Perante este cenário, cabe aos orgãos de governo próprio dos Açores e a outros responsáveis açorianos, um papel relevante na descoberta de novas vias de progresso e desenvolvimento para as populações destas nove ilhas.
A crise económica e social que abala a União Europeia dos 27, não será ultrapassada pela alternância das viragens à direita ou à esquerda, enquanto se mantiver o atual paradigma económico e financeiro que levou à bancarrota alguns países, mais por culpa dos donos do capital, os quais, sem escrúpulos nem regras, acumulam, impunemente, fortunas fabulosas.
Os Açores devem encontrar vias diferentes de desenvolvimento.
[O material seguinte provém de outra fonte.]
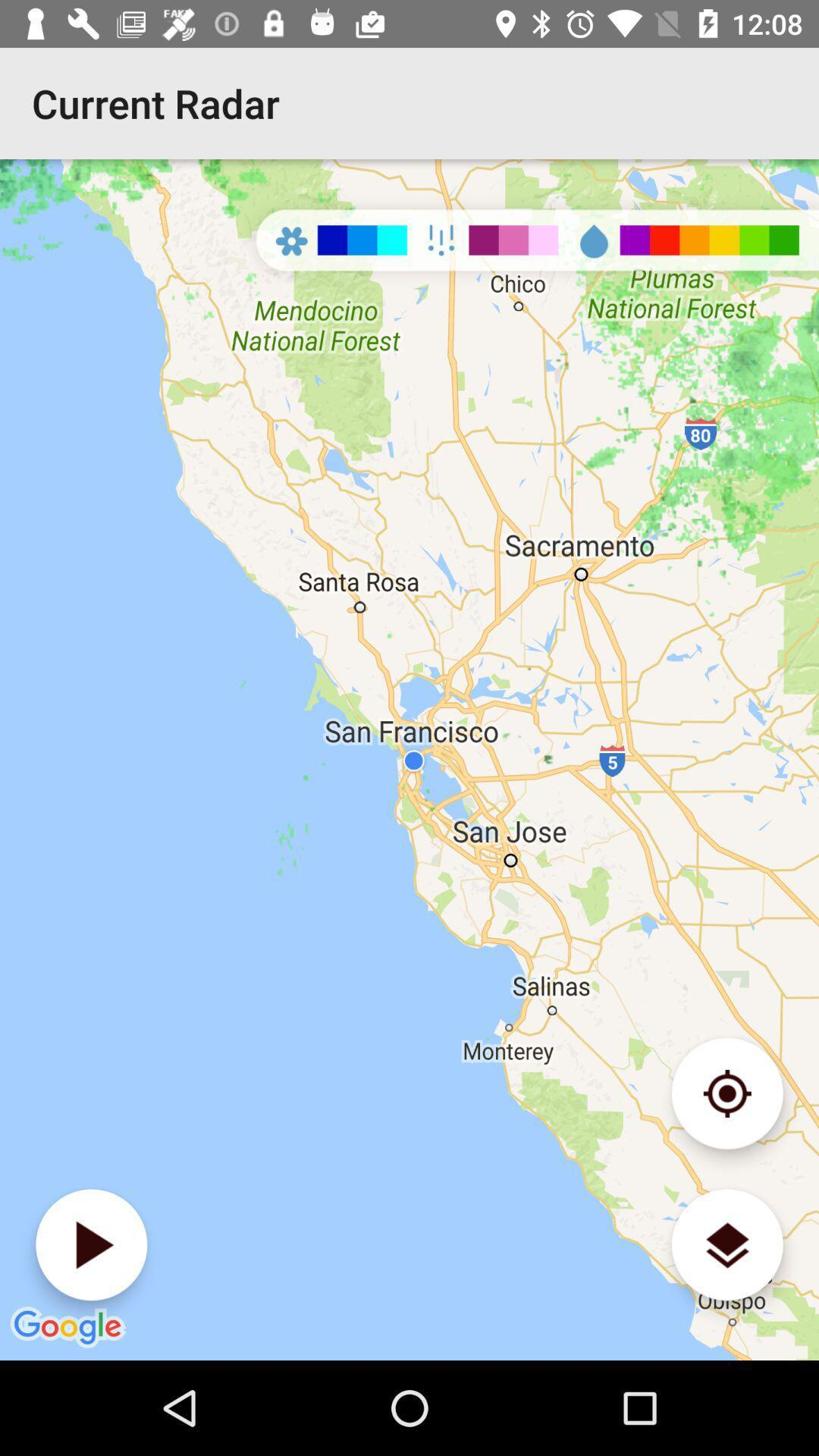 The width and height of the screenshot is (819, 1456). Describe the element at coordinates (91, 1244) in the screenshot. I see `the play icon` at that location.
A economia do futuro assentará no ambiente, nas energias renováveis e na proteção da natureza; na ZEE e nas enormes potencialidades dos fundos marinhos; na aposta na agricultura biológica; na economia da saúde, do bem-estar e dos tempos livres; na localização geo-estratética do arquipélago no apoio às tecnologias da informação e comunicação; e numa aposta forte na formação profissional e técnica dos trabalhadores para desenvolver estas áreas.
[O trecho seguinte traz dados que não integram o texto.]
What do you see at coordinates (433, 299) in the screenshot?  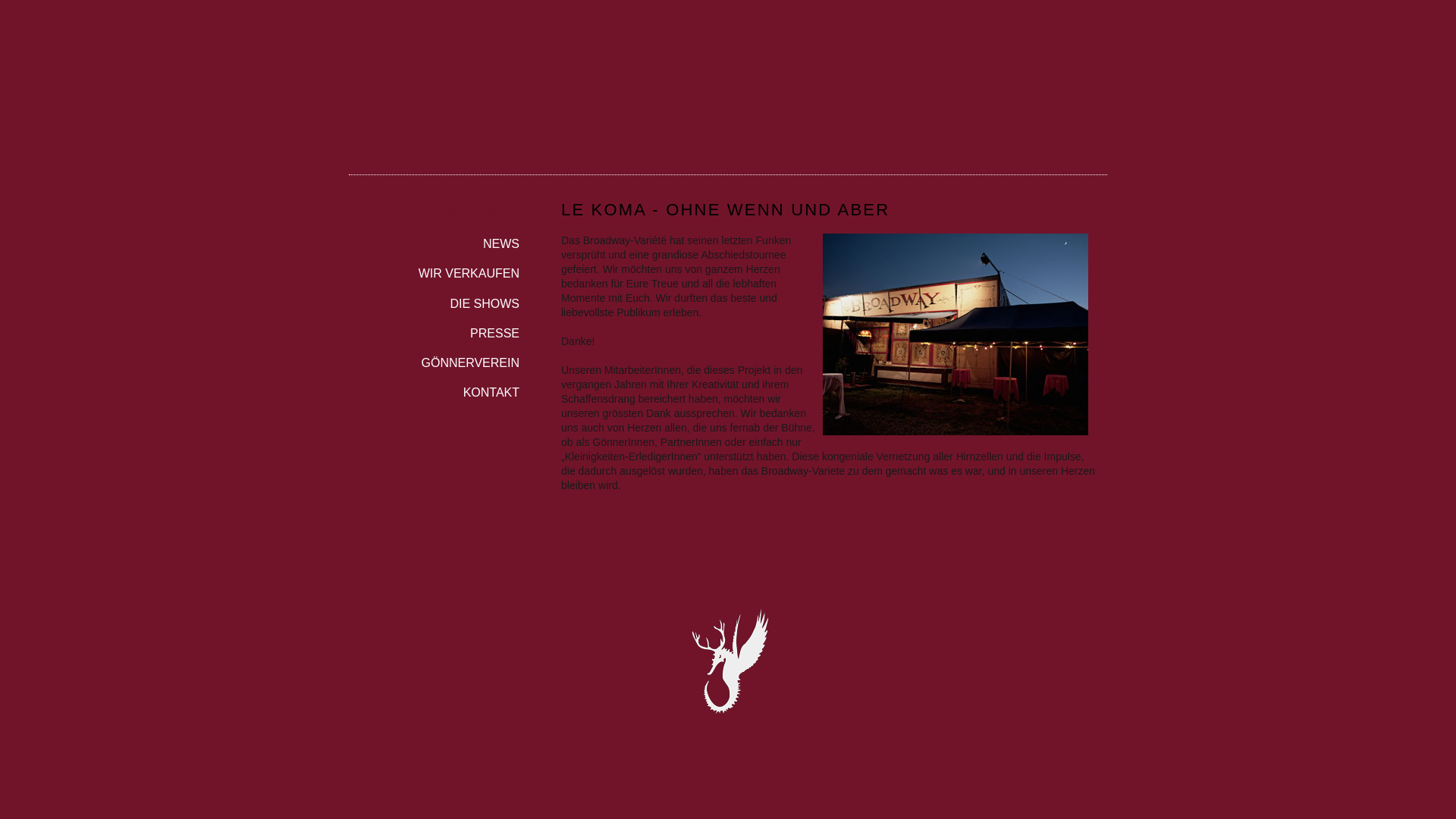 I see `'DIE SHOWS'` at bounding box center [433, 299].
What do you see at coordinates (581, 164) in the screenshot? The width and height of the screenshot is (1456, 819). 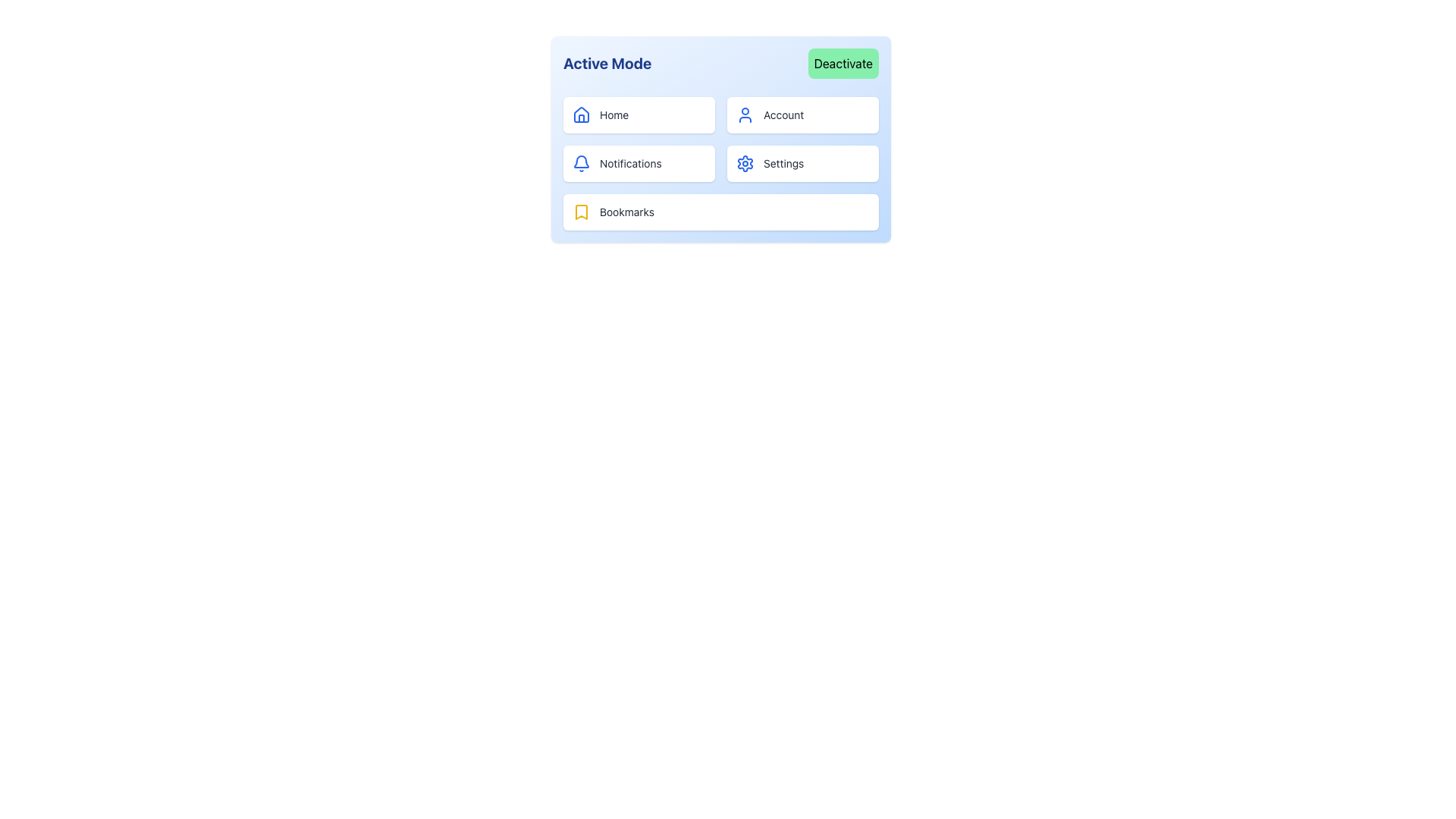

À Universidade dos Açores está reservado um papel fulcral e determinante na investigação e conceção de projetos criativos e inovadores que envolvam empresários e investidores.
Não há tempo a perder.
Os açorianos têm na sua matriz genética um dinamismo que os levou a construir novas pátrias além-mar, sem passagem de regresso.
Chegou a hora de ficar e de chamar os que partiram para construirmos aqui uma nova ordem económica, configurada com a dimensão das ilhas, do mar, do ambiente e da beleza que nos distingue.
Este é um projeto consistente e com futuro.